En deuxième lieu, le requérant ne peut utilement se prévaloir de la doctrine 6 B 34 (n° 5) publiée le 15 décembre 1988, dès lors que celle-ci est relative à la taxe foncière sur les propriétés non bâties, et non à la taxe foncière sur les propriétés bâties.


En dernier lieu, le requérant se prévaut d’une prise de position du service résultant d’un courrier lui ayant été adressé le 1er mars 2017, rédigé en ces termes : « vous avez accepté la succession sous bénéfice d’inventaire ce qui vous procure l’avantage de n’être tenu que sur les biens successoraux. Il n’était donc pas possible de vous poursuivre sur vos biens personnels ». Toutefois, une telle prise de position, relative au recouvrement, ne peut être utilement invoquée dans un contentieux d’assiette.

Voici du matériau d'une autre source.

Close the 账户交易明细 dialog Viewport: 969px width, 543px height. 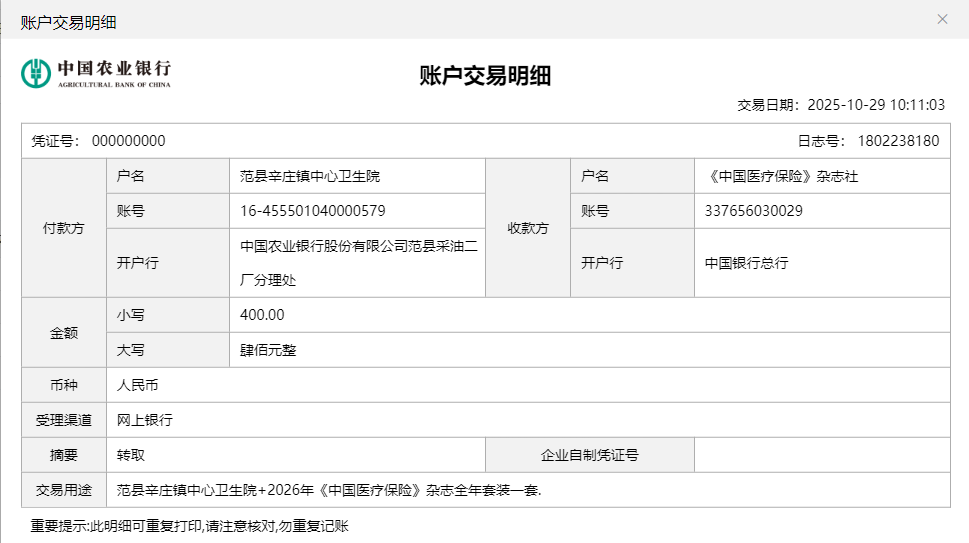tap(942, 19)
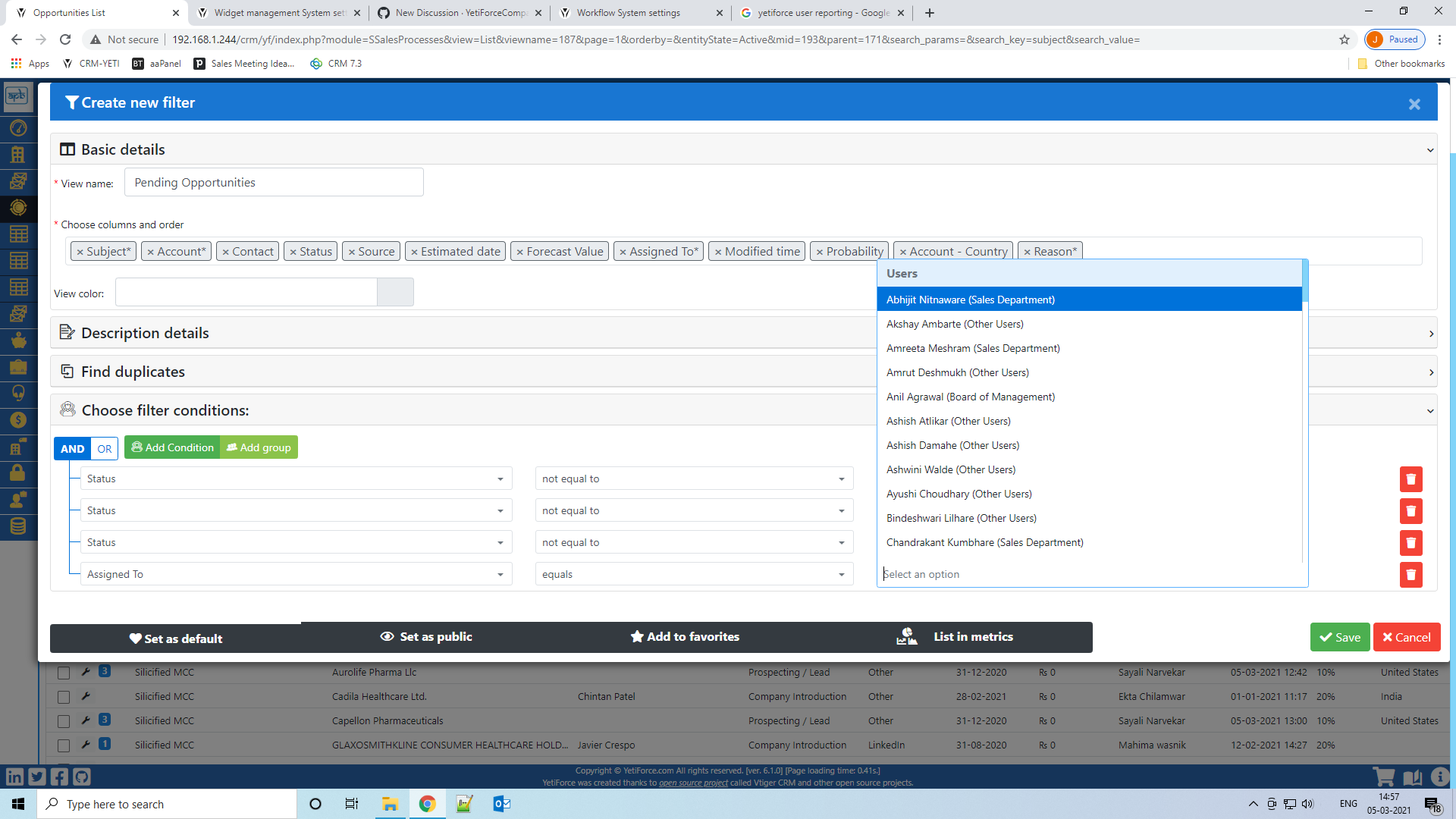Open the Assigned To field dropdown
The width and height of the screenshot is (1456, 819).
[296, 574]
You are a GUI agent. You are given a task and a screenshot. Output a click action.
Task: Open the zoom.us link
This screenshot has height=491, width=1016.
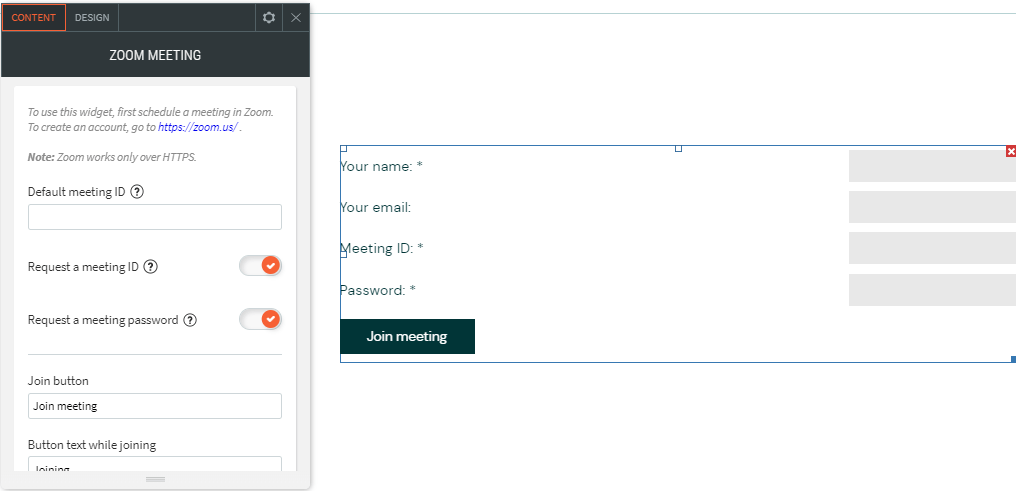pos(197,128)
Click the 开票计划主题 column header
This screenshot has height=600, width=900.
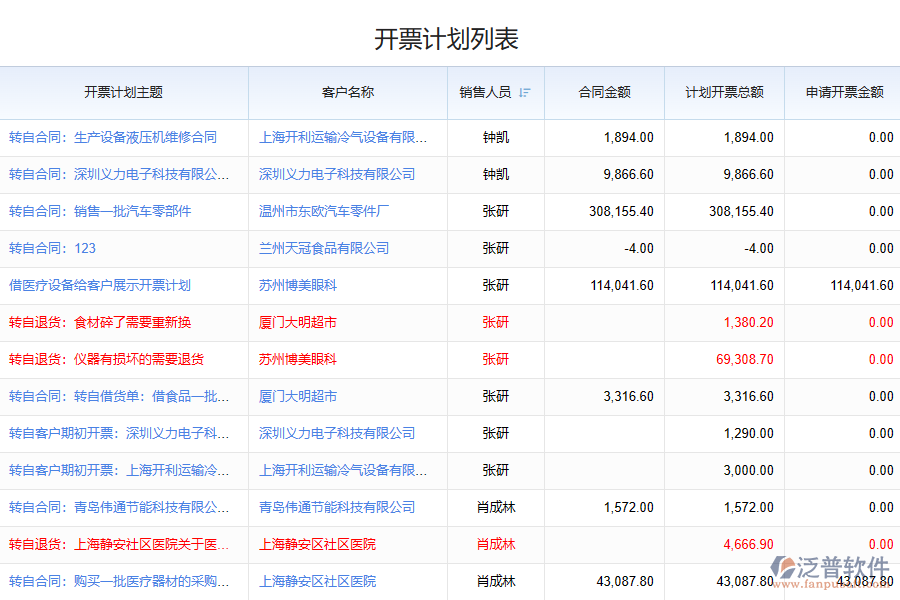[x=123, y=93]
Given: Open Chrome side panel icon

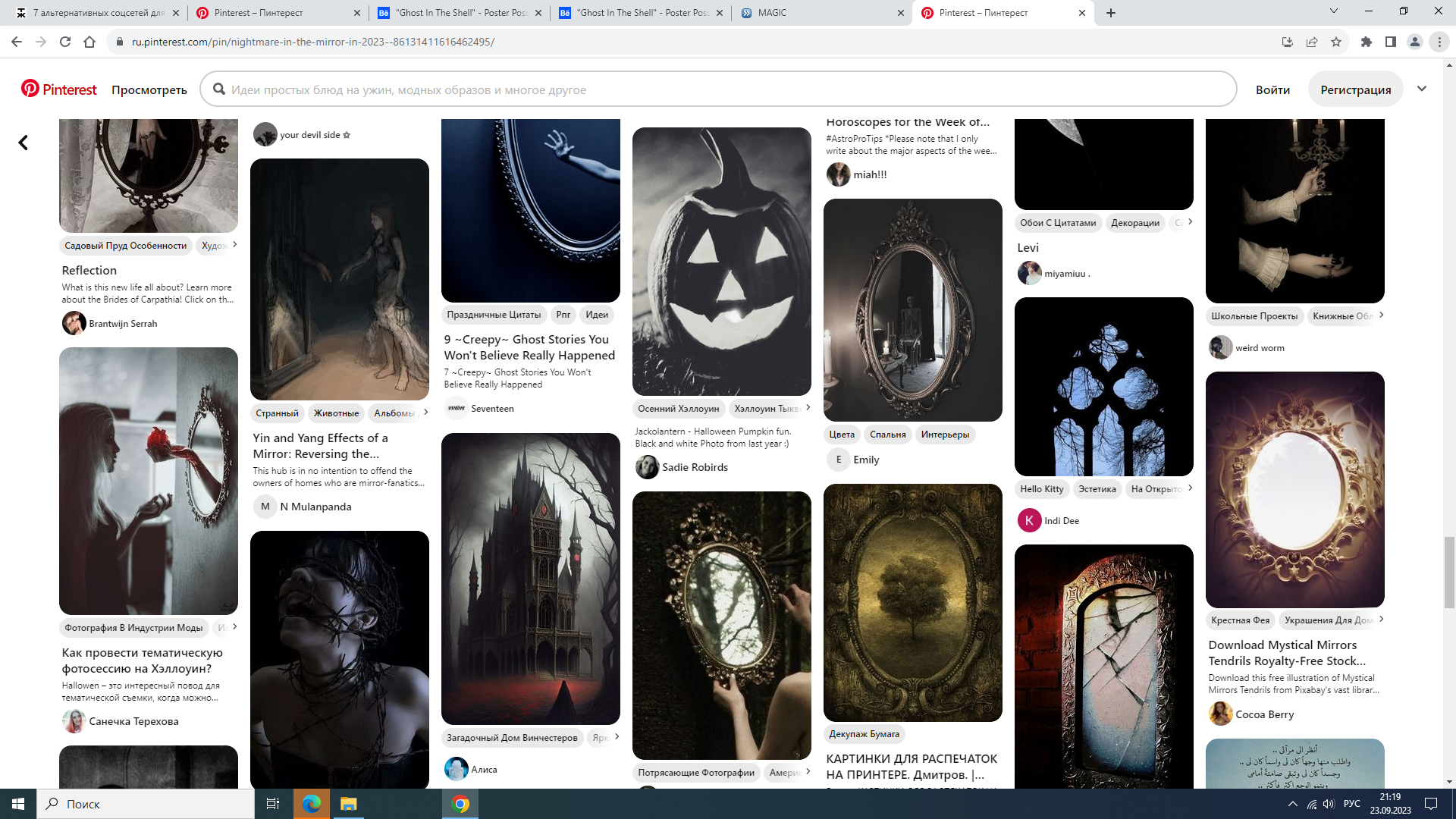Looking at the screenshot, I should tap(1391, 42).
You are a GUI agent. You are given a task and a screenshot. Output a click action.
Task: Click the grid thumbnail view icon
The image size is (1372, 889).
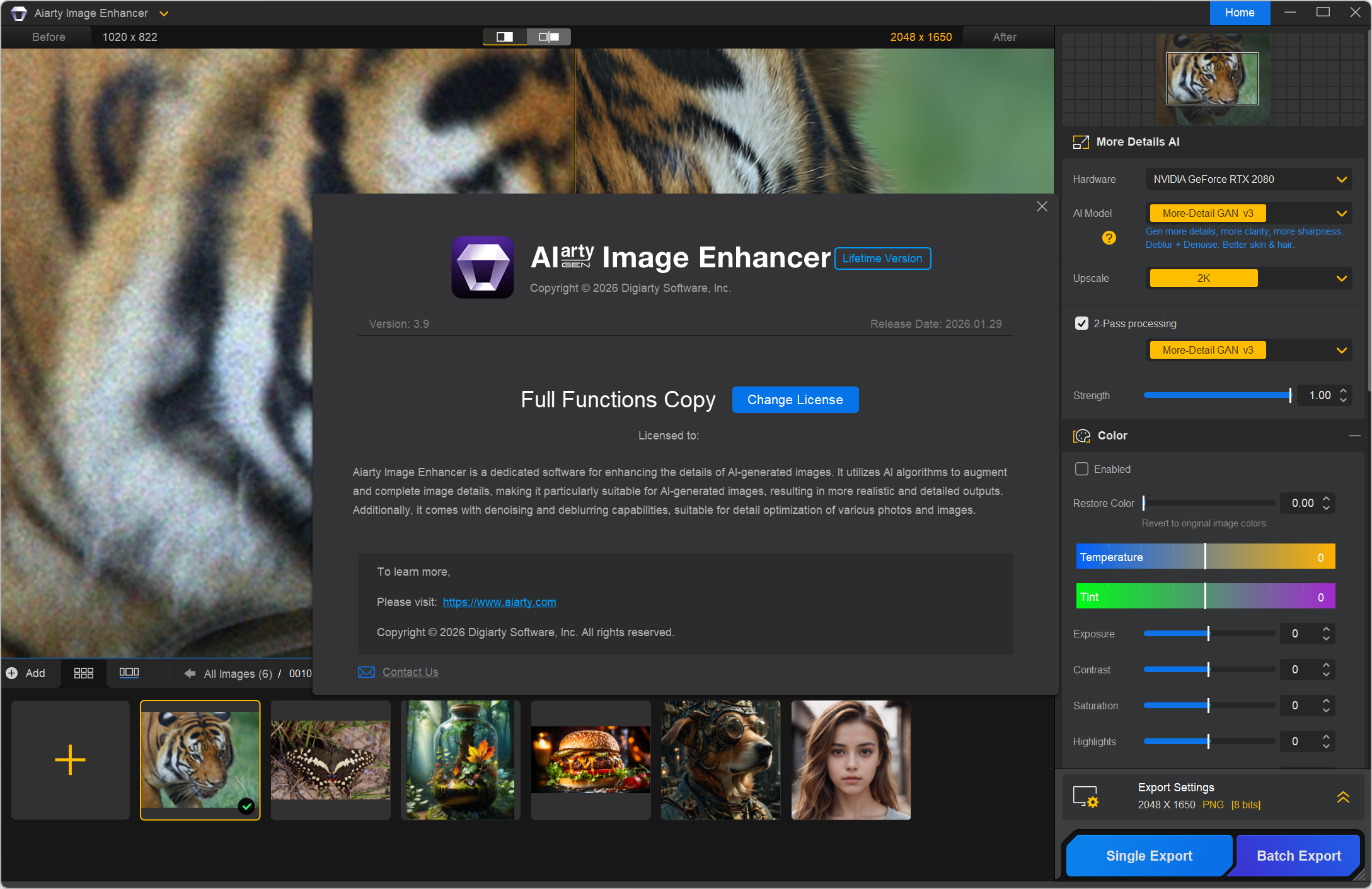click(83, 673)
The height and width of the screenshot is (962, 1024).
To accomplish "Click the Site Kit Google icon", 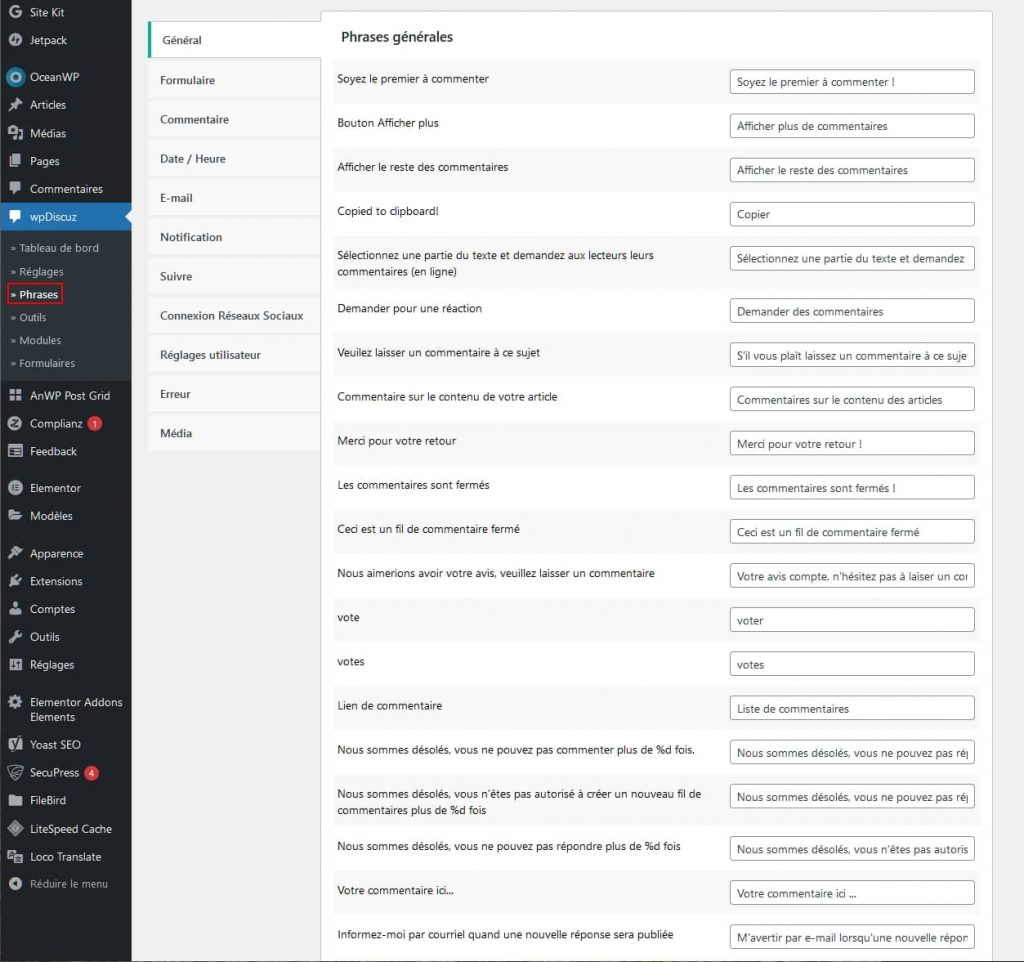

Il résulte de ce qui précède que les conclusions à fin de décharge et de réduction présentées par M. B... doivent être rejetées.


Sur la demande de sursis de paiement :

Le présent jugement statue sur le fond de l’affaire. Les conclusions tendant au bénéfice du sursis de paiement de l’article L. 277 du livre des procédures fiscales sont dès lors privées d’objet.


Sur les frais d’instance :

Les dispositions de l’article L. 761-1 du code de justice administrative font obstacle à ce que soit mise à la charge de l’Etat, qui n’est pas la partie perdante dans la présente instance, la somme que le requérant demande au titre des frais exposés par lui et non compris dans les dépens.


D E C I D E :


Article 1er : La requête de M. B... est rejetée.

Article 2 : Le présent jugement sera notifié à M. C... B... et à la directrice régionale des finances publiques du Centre-Val de Loire et du département du Loiret.


Délibéré après l’audience du 21 novembre 2025, à laquelle siégeaient :

M. Dorlencourt, président,
Mme Le Toullec, première conseillère,
Mme Lefèvre, conseillère.


Rendu public par mise à disposition au greffe le 5 décembre 2025.


La rapporteure,

Léonore LEFÈVRE

Le président,

Frédéric DORLENCOURT


Le greffier,





Alexandre HELLOT


La République mande et ordonne à la ministre de l’action et des comptes publics en ce qui la concerne ou à tous commissaires de justice à ce requis en ce qui concerne les voies de droit commun contre les parties privées, de pourvoir à l’exécution de la présente décision.